DUELO EN TRAFALGAR
Urbanización Playas del Estrecho, Caños de Meca, Barbate, Cádiz. Verano de 1991.
Sin GPS desde Sevilla ni aire acondicionado y con el carné de conducir casi nuevo, volví a buscar a mis amigos, que llevaban allí metidos toda la semana renegridos por el sol y con los estómagos recauchutados de comer latas de albóndigas y paquetes de salchichas.
Por aquel entonces ya trabajaba en la agencia de aduanas y no pude cuadrar mis vacaciones con el viaje grupal, que aún resuena en nuestras memorias y del que sólo disfruté los dos fines de semana.
Los Caños era el último reducto hippie de la costa gaditana. Un sitio de ensueño para soltar el coche y no quitarse las chanclas hasta la vuelta.

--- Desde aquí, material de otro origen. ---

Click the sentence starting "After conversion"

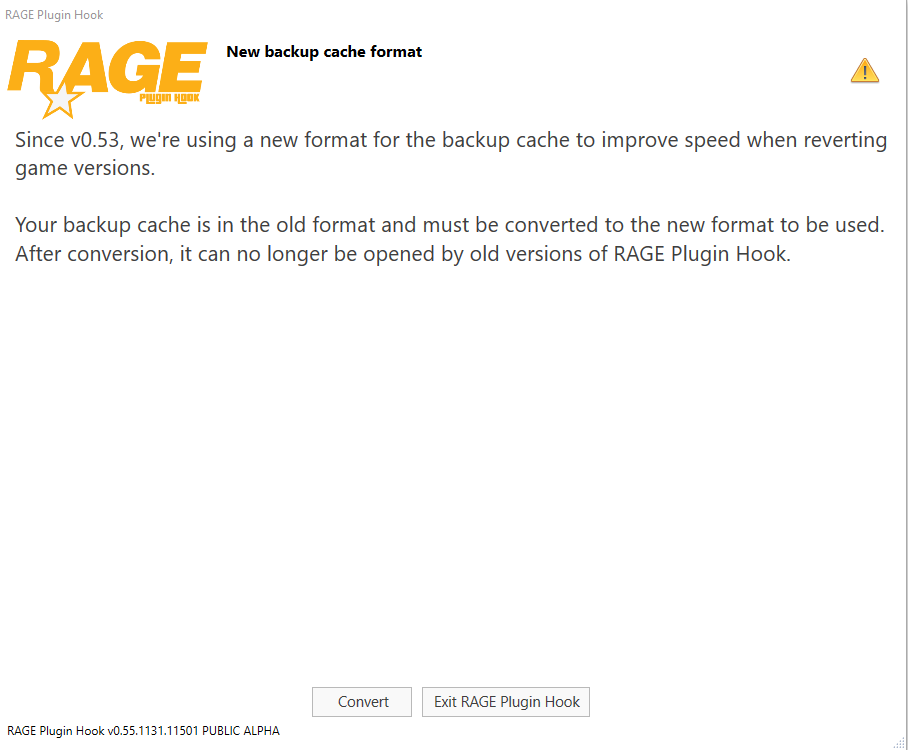pyautogui.click(x=402, y=254)
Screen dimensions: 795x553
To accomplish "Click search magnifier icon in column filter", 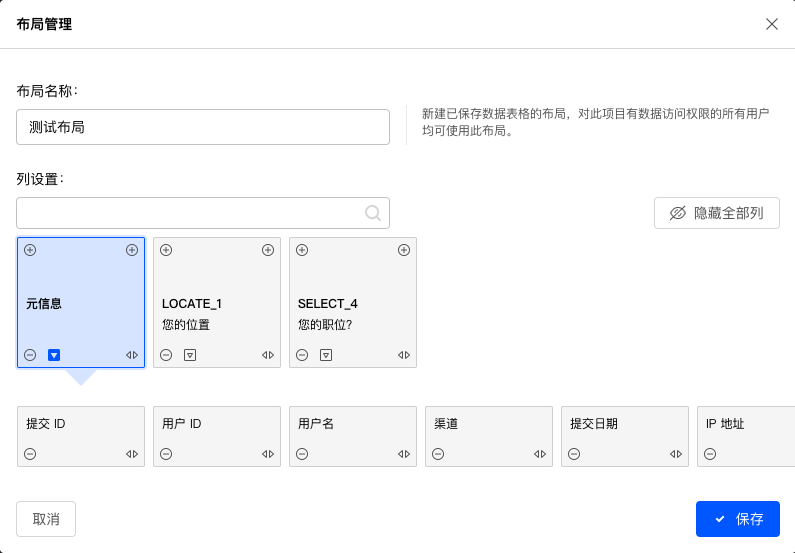I will point(373,213).
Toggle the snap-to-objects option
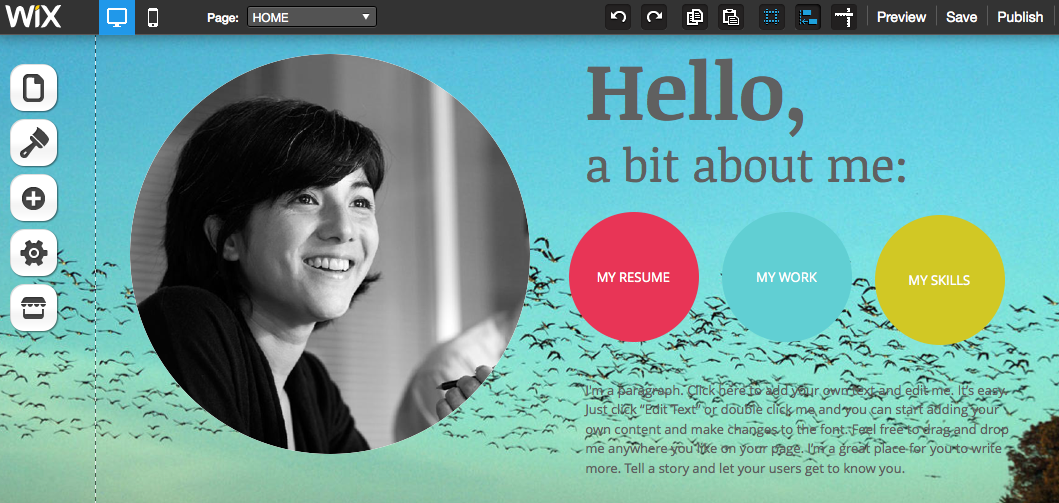The image size is (1059, 503). point(808,18)
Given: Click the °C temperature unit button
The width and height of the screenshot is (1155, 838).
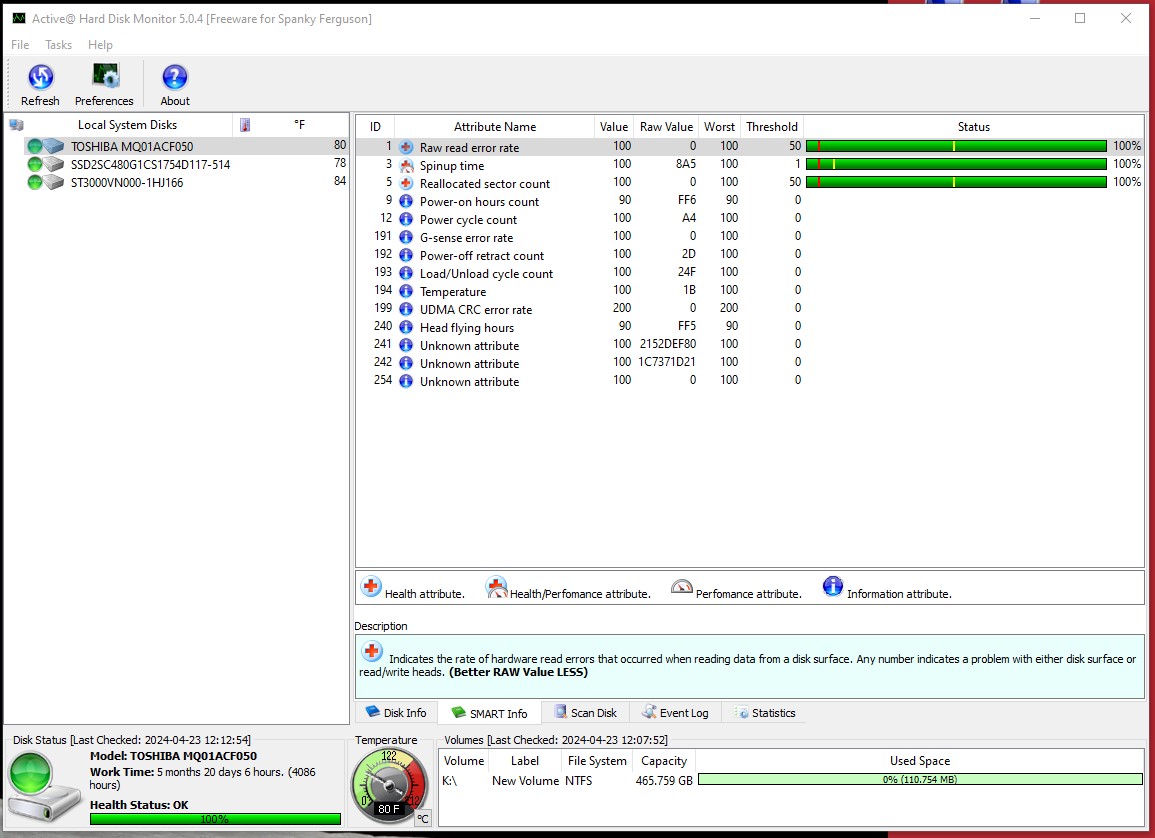Looking at the screenshot, I should click(423, 819).
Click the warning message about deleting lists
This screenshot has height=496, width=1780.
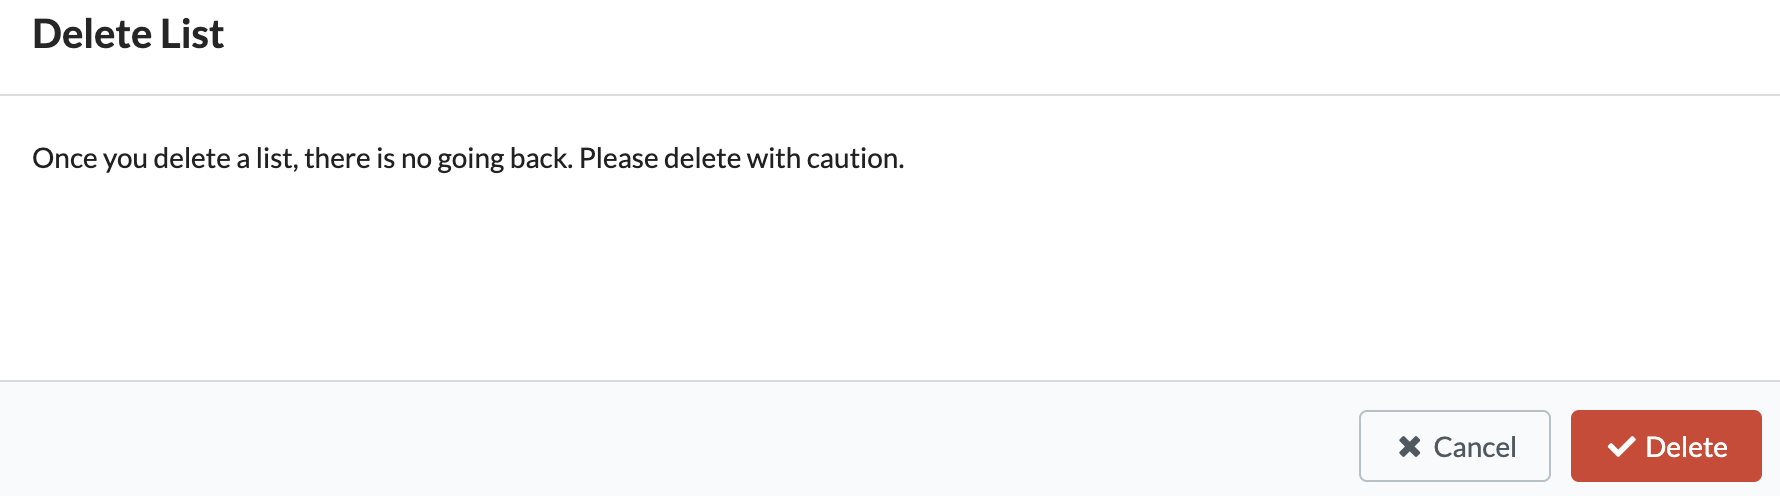point(468,158)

Un paraíso para surfistas, nudistas y amantes del buceo a pulmón.
Enganchados a la práctica de la pesca submarina, nos pegábamos todo el día en el arrecife que protege la playa del oleaje, frente a los apartamentos en primera línea.
Cuando me da por algo soy el más obsesivo. Con el traje corto de neopreno, las aletas, el tubo, las gafas y el fusil con el arpón cargado, me pegaba horas disfrutando del fondo coralino y persiguiendo a los peces que se me cruzaban. De intenso, aburría a mis amigos, que salían a tomar el sol para quitarse el mal cuerpo que dejan las frías aguas del Cabo de Trafalgar.

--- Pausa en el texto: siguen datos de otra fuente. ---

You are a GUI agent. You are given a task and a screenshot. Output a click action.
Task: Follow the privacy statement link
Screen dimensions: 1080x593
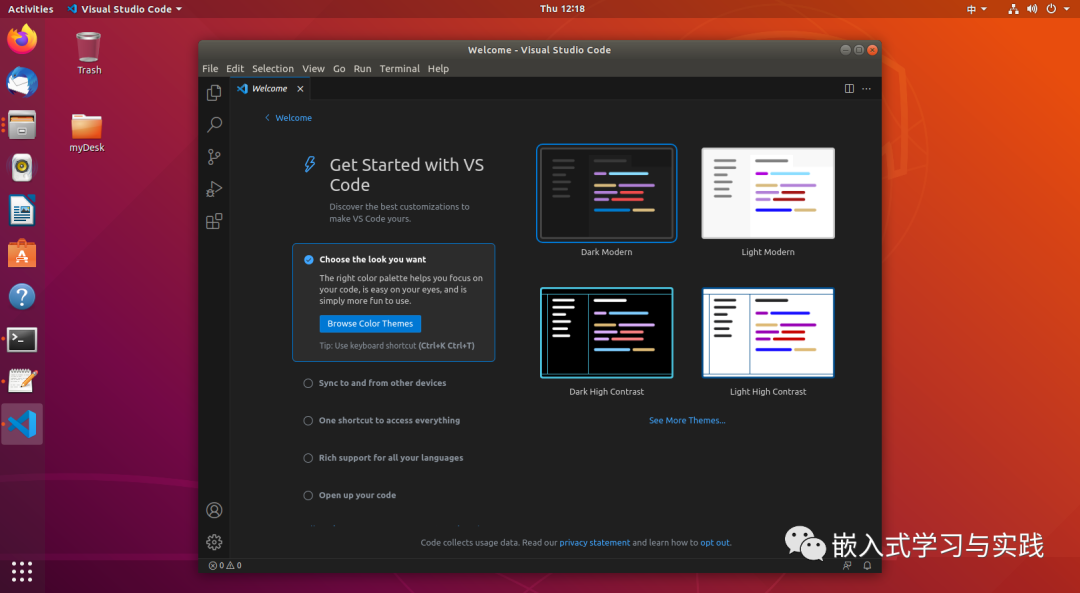point(594,542)
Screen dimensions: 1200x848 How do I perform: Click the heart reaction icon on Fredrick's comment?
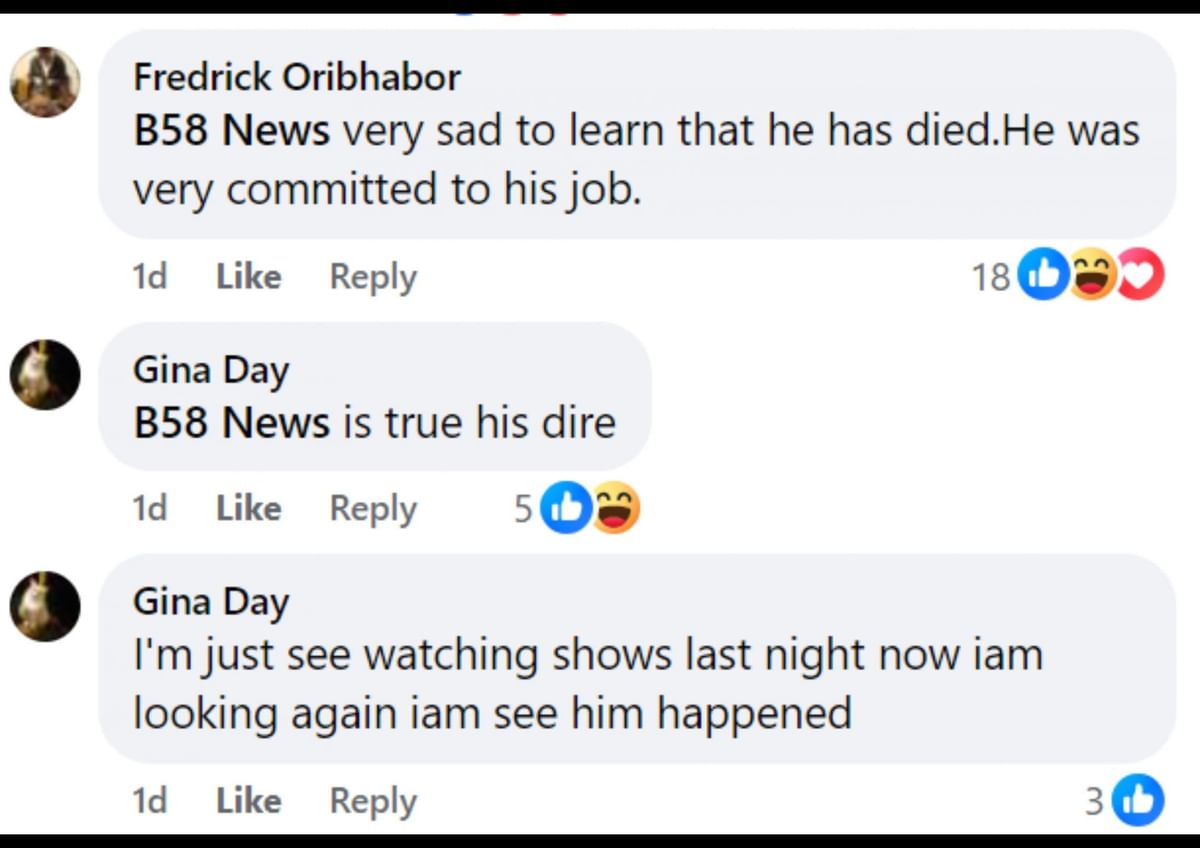tap(1141, 277)
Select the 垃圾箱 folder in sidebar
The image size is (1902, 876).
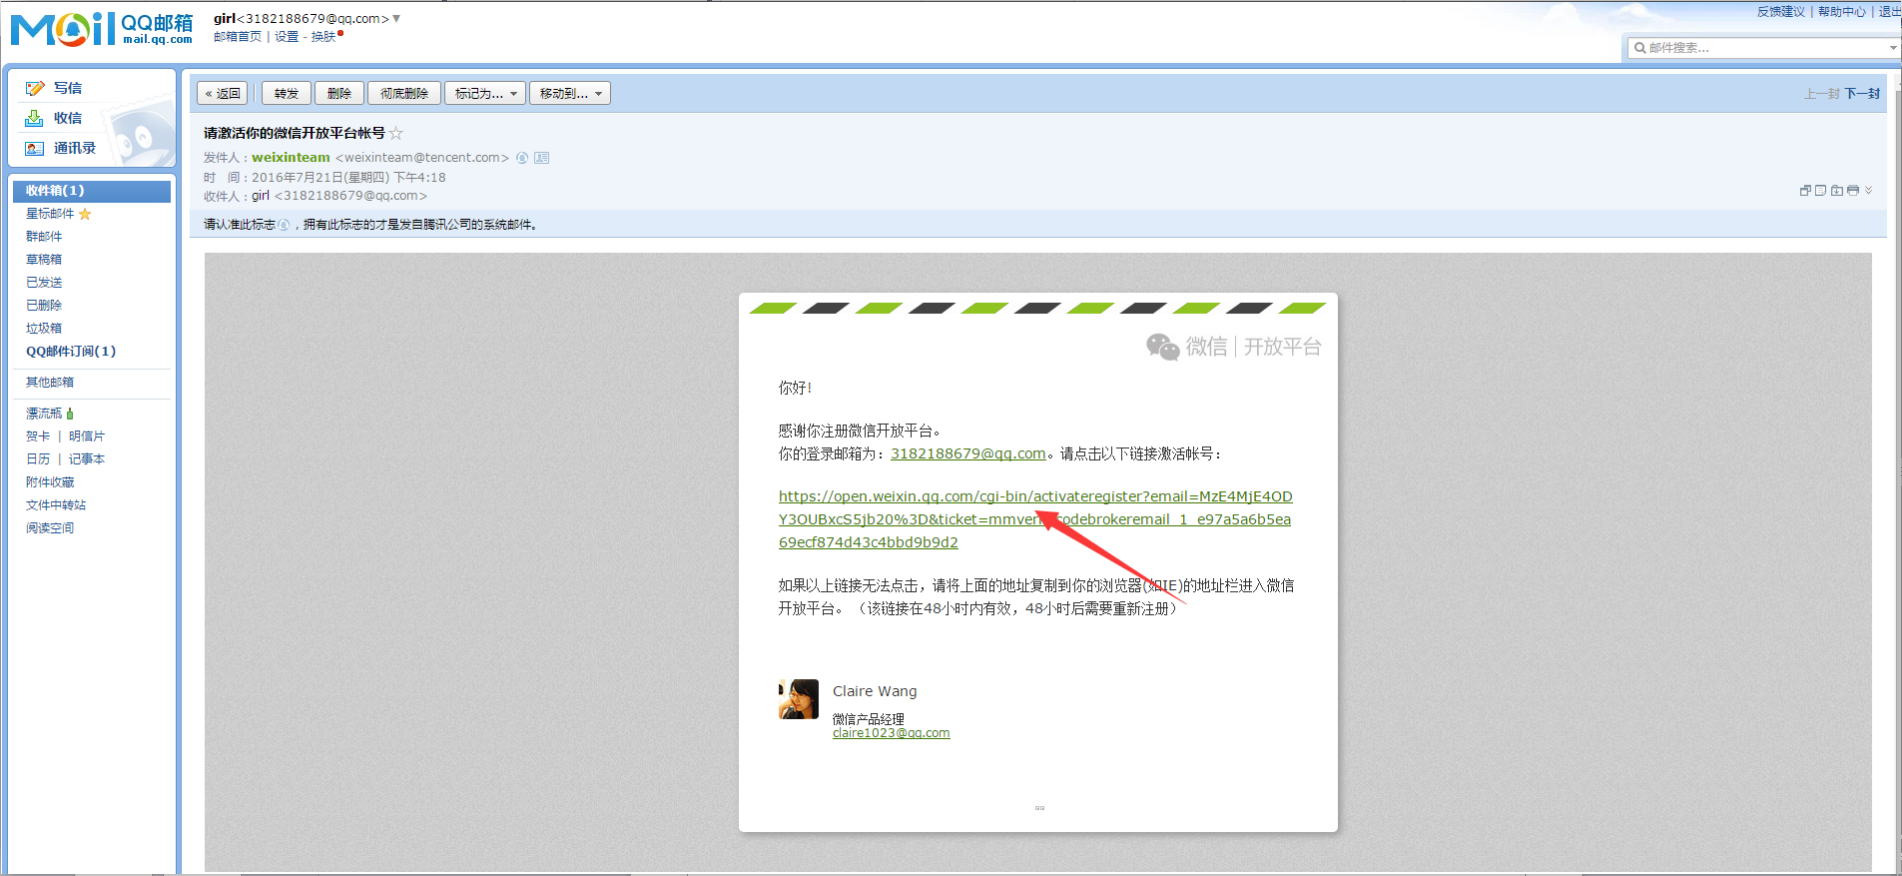pos(44,328)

Aquel sábado, seguí escudriñando cada rincón. Dos morenas que buscaban su cueva me erizaron la piel al pasar tan cerca, pero no desistí, quería pescar algo para impresionar al resto. A unos tres metros de profundidad, un pez grande agazapado entre las rocas llamó mi atención. Cogí aire y me sumergí. Él retrocedió en su guarida al verme llegar. Me puse enfrente y le apunté. Era precioso, con un cuerpo moteado y sinuoso que se perdía en la oscuridad y unos ojos anaranjados que se clavaron en los míos.

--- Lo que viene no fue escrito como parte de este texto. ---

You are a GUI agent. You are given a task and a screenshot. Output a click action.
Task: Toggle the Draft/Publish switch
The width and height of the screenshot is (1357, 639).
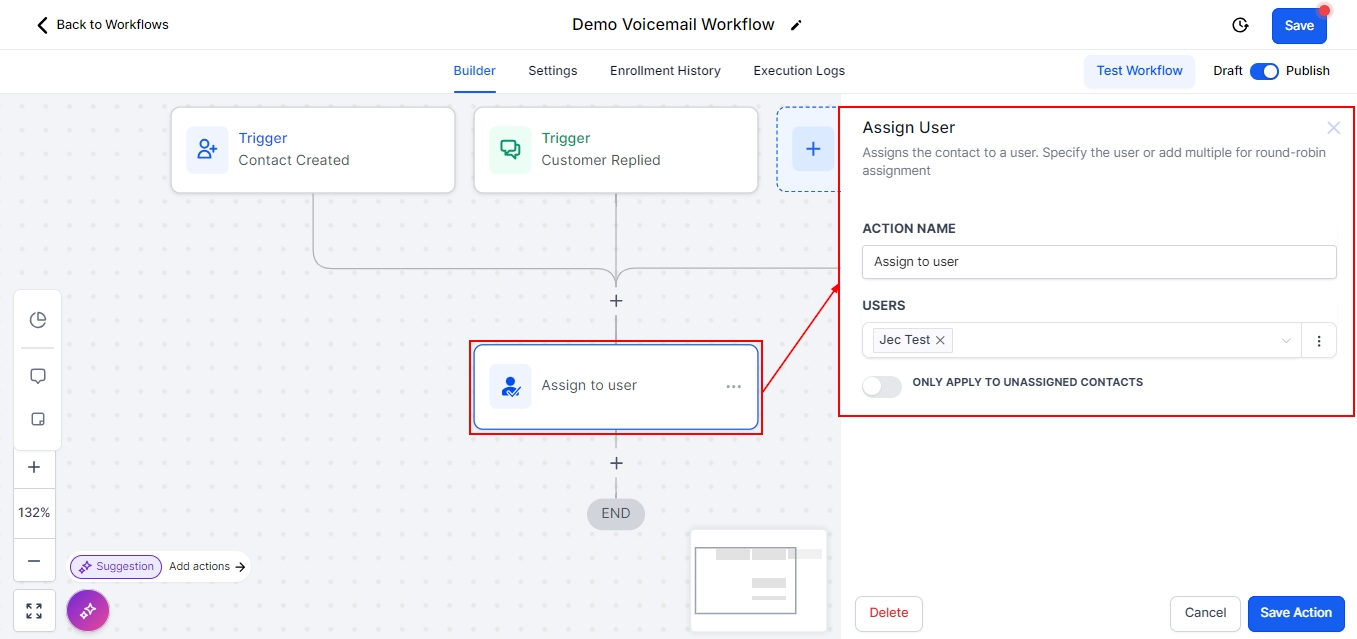tap(1264, 71)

En vez de tratar de huir, el enorme congrio asomó más la cabeza y mostró unas fauces de afilados dientes. Aguanté el arma con firmeza, corregí el arpón hacia su boca abierta, afiancé el dedo en el gatillo y apreté los músculos para acometer el disparo.
Fueron unos segundos eternos. Un duelo bajo el mar entre un pez y un humano que medían sus fuerzas en silencio y a escasos centímetros.
Sopesé las consecuencias por si erraba el tiro, noté la falta de oxígeno, esperé. Por fin, levanté el arma y retrocedí buscando la superficie. Él comprendió mi gesto, cerró la boca y relajó su actitud.
Busqué lo más rápido que pude la playa y, mientras me quitaba el neopreno en la arena seca buscando el calor del sol, recordé que, como dijo Bonaparte, «una retirada a tiempo es una victoria».